▶ **DATASET CONTENT**
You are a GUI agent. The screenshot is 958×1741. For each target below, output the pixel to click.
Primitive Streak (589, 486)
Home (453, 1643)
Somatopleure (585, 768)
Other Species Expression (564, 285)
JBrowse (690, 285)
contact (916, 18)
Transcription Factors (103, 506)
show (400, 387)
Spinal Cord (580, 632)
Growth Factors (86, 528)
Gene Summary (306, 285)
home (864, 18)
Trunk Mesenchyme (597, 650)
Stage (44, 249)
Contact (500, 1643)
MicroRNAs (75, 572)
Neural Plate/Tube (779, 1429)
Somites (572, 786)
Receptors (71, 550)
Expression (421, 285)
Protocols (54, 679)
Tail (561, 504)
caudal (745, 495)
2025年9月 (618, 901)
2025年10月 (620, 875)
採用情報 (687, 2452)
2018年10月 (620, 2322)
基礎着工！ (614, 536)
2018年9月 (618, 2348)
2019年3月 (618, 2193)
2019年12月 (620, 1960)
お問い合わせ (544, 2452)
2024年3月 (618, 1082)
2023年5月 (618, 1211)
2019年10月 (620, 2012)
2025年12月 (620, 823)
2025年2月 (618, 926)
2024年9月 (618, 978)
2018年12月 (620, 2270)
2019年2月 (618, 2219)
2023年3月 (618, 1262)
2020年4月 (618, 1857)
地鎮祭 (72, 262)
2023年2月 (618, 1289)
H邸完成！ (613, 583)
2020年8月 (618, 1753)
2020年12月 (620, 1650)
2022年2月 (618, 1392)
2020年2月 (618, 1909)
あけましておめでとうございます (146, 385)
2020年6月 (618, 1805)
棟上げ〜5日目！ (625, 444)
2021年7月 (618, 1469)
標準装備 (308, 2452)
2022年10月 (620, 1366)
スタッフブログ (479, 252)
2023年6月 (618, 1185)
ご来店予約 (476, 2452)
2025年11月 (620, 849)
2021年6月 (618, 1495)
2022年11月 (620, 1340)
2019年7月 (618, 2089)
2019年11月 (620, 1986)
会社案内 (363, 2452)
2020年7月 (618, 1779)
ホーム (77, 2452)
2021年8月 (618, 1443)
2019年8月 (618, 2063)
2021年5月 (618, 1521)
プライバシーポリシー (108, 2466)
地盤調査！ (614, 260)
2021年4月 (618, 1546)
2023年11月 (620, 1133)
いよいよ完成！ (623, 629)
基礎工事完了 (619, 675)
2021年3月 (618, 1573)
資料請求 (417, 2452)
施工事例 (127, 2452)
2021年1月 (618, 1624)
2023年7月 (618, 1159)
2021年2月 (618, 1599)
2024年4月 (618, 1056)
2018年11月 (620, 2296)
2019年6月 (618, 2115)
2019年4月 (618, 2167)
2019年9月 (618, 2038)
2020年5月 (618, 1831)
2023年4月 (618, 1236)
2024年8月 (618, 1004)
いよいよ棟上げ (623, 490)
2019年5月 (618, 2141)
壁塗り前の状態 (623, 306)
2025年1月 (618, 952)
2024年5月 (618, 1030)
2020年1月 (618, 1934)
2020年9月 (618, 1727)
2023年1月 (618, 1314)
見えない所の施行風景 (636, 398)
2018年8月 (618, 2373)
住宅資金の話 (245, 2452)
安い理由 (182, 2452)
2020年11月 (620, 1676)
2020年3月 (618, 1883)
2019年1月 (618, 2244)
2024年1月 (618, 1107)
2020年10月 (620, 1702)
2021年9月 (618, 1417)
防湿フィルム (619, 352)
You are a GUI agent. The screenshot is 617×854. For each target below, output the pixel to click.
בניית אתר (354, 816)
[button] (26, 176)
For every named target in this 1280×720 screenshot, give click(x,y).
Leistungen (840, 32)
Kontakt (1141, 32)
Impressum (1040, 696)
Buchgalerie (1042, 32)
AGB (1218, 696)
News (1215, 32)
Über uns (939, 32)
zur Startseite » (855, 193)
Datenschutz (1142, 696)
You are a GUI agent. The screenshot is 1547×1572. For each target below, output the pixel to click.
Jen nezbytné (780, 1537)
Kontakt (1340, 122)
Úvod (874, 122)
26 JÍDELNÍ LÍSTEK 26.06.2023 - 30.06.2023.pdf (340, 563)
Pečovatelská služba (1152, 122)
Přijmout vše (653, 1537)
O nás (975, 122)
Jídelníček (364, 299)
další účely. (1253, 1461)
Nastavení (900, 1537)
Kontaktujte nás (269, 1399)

▶ **WORK TO COMPLETE**
Turn the lines of the data above, from the line with "Contact (500, 1643)" up to and including the line with "2018年10月 (620, 2322)", into a numbered list, leaving out any blank lines.

▶ **RIGHT ANSWER**
1. Contact (500, 1643)
2. MicroRNAs (75, 572)
3. Neural Plate/Tube (779, 1429)
4. Somites (572, 786)
5. Receptors (71, 550)
6. Expression (421, 285)
7. Protocols (54, 679)
8. Tail (561, 504)
9. caudal (745, 495)
10. 2025年9月 (618, 901)
11. 2025年10月 (620, 875)
12. 採用情報 (687, 2452)
13. 2018年10月 (620, 2322)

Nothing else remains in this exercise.